= Material to process =
= Beginning of Section =

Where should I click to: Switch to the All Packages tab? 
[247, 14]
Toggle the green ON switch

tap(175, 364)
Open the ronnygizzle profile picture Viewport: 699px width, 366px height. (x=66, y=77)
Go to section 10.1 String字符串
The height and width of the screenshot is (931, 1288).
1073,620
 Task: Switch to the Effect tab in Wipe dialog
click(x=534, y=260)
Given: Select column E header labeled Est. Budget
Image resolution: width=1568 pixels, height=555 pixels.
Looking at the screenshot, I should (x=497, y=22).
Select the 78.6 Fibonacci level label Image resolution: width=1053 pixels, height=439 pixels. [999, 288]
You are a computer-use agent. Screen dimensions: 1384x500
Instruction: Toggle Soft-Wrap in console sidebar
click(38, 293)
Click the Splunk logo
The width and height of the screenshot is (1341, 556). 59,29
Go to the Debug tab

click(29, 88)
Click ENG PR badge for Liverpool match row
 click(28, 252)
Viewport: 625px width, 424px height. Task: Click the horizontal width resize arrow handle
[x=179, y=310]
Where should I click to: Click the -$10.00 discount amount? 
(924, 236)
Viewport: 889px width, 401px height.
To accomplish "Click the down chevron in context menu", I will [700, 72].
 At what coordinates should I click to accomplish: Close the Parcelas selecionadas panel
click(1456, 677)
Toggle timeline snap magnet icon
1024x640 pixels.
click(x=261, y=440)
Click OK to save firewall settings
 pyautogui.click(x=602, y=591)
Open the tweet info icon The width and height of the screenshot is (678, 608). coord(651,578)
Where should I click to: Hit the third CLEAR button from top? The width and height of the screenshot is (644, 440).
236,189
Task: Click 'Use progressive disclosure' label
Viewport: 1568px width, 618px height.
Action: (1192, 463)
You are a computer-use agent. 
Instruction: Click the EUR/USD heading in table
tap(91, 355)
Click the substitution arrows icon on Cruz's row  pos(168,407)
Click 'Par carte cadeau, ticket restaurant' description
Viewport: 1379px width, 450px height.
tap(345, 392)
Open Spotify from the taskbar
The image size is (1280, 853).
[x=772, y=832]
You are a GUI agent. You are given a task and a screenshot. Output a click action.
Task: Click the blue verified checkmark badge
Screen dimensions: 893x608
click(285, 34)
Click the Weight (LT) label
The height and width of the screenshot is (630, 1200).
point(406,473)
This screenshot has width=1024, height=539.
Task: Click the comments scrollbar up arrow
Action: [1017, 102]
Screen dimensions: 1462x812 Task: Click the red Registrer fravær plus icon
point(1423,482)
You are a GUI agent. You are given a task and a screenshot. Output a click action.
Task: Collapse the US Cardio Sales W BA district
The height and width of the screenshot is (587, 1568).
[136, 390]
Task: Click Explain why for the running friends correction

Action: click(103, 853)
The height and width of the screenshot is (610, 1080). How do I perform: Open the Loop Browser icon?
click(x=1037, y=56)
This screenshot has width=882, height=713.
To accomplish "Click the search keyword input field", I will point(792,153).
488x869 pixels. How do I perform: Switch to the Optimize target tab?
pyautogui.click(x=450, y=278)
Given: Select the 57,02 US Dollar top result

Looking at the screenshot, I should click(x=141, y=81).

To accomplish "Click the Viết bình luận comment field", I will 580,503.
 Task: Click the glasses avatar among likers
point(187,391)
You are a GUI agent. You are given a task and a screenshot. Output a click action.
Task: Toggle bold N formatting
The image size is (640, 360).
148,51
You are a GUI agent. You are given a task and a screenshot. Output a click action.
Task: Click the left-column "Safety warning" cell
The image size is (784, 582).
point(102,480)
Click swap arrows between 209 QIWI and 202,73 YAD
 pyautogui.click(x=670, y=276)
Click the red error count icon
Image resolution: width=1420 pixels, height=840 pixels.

= End of Section =

= Directions for this task =
This exercise calls for every record to be restated word for word.

= Response box =
Where should I click to: Switch to the All Packages tab? 
[247, 14]
Toggle the green ON switch

tap(175, 364)
Open the ronnygizzle profile picture Viewport: 699px width, 366px height. (x=66, y=77)
Go to section 10.1 String字符串
The height and width of the screenshot is (931, 1288).
1073,620
 Task: Switch to the Effect tab in Wipe dialog
click(x=534, y=260)
Given: Select column E header labeled Est. Budget
Image resolution: width=1568 pixels, height=555 pixels.
Looking at the screenshot, I should (x=497, y=22).
Select the 78.6 Fibonacci level label Image resolution: width=1053 pixels, height=439 pixels. [999, 288]
You are a computer-use agent. Screen dimensions: 1384x500
Instruction: Toggle Soft-Wrap in console sidebar
click(38, 293)
Click the Splunk logo
The width and height of the screenshot is (1341, 556). 59,29
Go to the Debug tab

click(29, 88)
Click ENG PR badge for Liverpool match row
 click(28, 252)
Viewport: 625px width, 424px height. Task: Click the horizontal width resize arrow handle
[x=179, y=310]
Where should I click to: Click the -$10.00 discount amount? 
(924, 236)
Viewport: 889px width, 401px height.
To accomplish "Click the down chevron in context menu", I will [700, 72].
 At what coordinates should I click to accomplish: Close the Parcelas selecionadas panel
click(1456, 677)
Toggle timeline snap magnet icon
1024x640 pixels.
click(x=261, y=440)
Click OK to save firewall settings
 pyautogui.click(x=602, y=591)
Open the tweet info icon The width and height of the screenshot is (678, 608). coord(651,578)
Where should I click to: Hit the third CLEAR button from top? The width and height of the screenshot is (644, 440).
236,189
Task: Click 'Use progressive disclosure' label
Viewport: 1568px width, 618px height.
Action: (1192, 463)
You are a computer-use agent. 
Instruction: Click the EUR/USD heading in table
tap(91, 355)
Click the substitution arrows icon on Cruz's row  pos(168,407)
Click 'Par carte cadeau, ticket restaurant' description
Viewport: 1379px width, 450px height.
tap(345, 392)
Open Spotify from the taskbar
The image size is (1280, 853).
[x=772, y=832]
You are a GUI agent. You are given a task and a screenshot. Output a click action.
Task: Click the blue verified checkmark badge
Screen dimensions: 893x608
click(285, 34)
Click the Weight (LT) label
The height and width of the screenshot is (630, 1200).
point(406,473)
This screenshot has width=1024, height=539.
Task: Click the comments scrollbar up arrow
Action: [1017, 102]
Screen dimensions: 1462x812 Task: Click the red Registrer fravær plus icon
point(1423,482)
You are a GUI agent. You are given a task and a screenshot. Output a click action.
Task: Collapse the US Cardio Sales W BA district
The height and width of the screenshot is (587, 1568).
[136, 390]
Task: Click Explain why for the running friends correction

Action: click(103, 853)
The height and width of the screenshot is (610, 1080). How do I perform: Open the Loop Browser icon?
click(x=1037, y=56)
This screenshot has width=882, height=713.
To accomplish "Click the search keyword input field", I will point(792,153).
488x869 pixels. How do I perform: Switch to the Optimize target tab?
pyautogui.click(x=450, y=278)
Given: Select the 57,02 US Dollar top result

Looking at the screenshot, I should click(x=141, y=81).

To accomplish "Click the Viết bình luận comment field", I will 580,503.
 Task: Click the glasses avatar among likers
point(187,391)
You are a GUI agent. You are given a task and a screenshot. Output a click action.
Task: Toggle bold N formatting
The image size is (640, 360).
148,51
You are a GUI agent. You are given a task and a screenshot. Output a click action.
Task: Click the left-column "Safety warning" cell
The image size is (784, 582).
point(102,480)
Click swap arrows between 209 QIWI and 202,73 YAD
 pyautogui.click(x=670, y=276)
Click the red error count icon
Image resolution: width=1420 pixels, height=840 pixels.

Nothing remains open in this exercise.